- Morgan Stanley said that the MUNI market will post decent returns for 2022 and that debt issuance will fall due to the government stimulus. They are calling for moderate volitivity and, as a result, "opportunity" in the market from a retail and trading perspective. They are expecting sales to be down 11%-13% in 2022. I agree on this point based on everything we know at this time dealing with the stimulus package. Investors seek higher returns; however, they want to keep a significant portion in MUNI debt to offset any volatility they might see in other markets.
- Senator Bernie Sanders is working on proposed legislation to set an income threshold for an unlimited state and local tax deduction (SALT) while letting high earners continue to deduct $10K from their FED taxes. Sanders will aim to set the threshold at a level as high as possible, so it does not add to the deficit. This issue will not impact our markets too much. However, if the SALT cap remains at $10K for higher earners, this will incentivize buyers to buy tax-exempt paper to continue to build their MUNI portfolio. I suspect a compromise at some income threshold, and the SALT deductions will not change. This point should have a positive impact on the Fixed Income MUNI market.
- Bond buyers' demand for yields has fueled a surge in the sale of risky municipal bonds. These bond issues are sold with relatively high minimum investments, almost exclusively to institutional investors. So far this year, issuers have marketed $30.7B in bonds with a minimum denomination of $100M; this is a record. Most of these bonds are uninsured and lower-rated. The min denomination is designed to keep these bonds out of retail hands while paying about 3-5bps more than a standard bond with similar credit ratings. There will be plenty of this type of securities to choose from over the next week, some with min denominations of $500M as well. The DRL Group avoids such issues due to illiquidity.
- October retail sales figures show a substantial lift from online shopping.
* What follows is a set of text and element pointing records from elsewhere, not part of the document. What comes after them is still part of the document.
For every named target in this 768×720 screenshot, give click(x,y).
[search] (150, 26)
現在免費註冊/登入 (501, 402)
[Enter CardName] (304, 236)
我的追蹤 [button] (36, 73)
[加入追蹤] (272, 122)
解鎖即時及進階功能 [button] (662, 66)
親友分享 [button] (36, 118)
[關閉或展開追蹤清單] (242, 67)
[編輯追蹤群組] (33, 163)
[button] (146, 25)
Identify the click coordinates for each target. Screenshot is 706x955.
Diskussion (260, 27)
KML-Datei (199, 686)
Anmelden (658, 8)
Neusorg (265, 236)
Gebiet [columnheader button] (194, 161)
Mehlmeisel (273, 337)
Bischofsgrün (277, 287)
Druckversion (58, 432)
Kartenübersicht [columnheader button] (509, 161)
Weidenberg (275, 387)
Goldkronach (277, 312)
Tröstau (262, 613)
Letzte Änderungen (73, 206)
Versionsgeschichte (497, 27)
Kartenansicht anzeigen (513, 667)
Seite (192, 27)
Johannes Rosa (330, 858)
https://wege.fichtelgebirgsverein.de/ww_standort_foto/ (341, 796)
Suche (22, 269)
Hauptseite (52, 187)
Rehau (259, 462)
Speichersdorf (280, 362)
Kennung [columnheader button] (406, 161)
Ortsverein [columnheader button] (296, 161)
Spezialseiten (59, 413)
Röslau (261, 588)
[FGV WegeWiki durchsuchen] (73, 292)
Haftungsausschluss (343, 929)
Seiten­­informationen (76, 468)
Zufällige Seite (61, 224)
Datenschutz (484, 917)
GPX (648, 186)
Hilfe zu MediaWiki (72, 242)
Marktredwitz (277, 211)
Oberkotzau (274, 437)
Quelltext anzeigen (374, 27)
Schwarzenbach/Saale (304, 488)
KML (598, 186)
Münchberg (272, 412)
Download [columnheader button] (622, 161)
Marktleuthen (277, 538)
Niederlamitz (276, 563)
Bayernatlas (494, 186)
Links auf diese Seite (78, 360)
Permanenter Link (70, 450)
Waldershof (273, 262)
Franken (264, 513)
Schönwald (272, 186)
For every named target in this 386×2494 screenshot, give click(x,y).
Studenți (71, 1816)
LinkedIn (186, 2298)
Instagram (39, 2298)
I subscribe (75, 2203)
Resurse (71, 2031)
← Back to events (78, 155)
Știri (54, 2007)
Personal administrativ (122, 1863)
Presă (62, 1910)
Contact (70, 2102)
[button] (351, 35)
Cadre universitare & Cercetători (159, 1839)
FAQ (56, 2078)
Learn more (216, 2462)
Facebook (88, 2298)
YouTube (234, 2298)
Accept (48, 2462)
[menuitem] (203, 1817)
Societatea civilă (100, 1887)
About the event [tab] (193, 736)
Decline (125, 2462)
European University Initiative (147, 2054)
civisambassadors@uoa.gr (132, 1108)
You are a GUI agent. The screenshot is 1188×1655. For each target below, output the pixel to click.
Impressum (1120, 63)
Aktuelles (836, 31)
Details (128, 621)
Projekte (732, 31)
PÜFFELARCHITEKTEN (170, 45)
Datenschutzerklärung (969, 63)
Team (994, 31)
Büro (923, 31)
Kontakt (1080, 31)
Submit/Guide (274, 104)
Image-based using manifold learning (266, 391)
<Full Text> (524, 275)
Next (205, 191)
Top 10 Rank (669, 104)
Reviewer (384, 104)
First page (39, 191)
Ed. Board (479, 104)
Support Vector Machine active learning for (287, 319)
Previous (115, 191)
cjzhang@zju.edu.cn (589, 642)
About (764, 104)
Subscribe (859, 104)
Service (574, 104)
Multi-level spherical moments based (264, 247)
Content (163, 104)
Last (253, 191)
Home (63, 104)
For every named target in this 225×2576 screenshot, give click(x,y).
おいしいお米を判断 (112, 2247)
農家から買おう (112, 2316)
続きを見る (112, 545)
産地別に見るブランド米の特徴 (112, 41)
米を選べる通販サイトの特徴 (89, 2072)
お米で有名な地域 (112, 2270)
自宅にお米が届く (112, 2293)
Retail sales advanced 1.7% in October, slightly more robust than the projection of 1.4%. Flat restaurant sales suggest that virus concerns have prompted consumers to channel more spending to online stores. Powell continues to promote "give this a year," and we will see where we are on inflation and sales. I tend to agree with this theory. A ton of pent-up demand will be in the system for at least a year. Inflation projections will continue to run "high" as we move into 2022.
- MTA plans to delay scheduled rate hikes for six months and suspend any potential service cuts indefinity. The agency will receive billions of dollars from the $1T deal signed into law. New York will receive $10.5B for transit infrastructure, with the bulk going to MTA to finance capital projects otherwise financed through bonds. This will be a common trend as we move through 2022.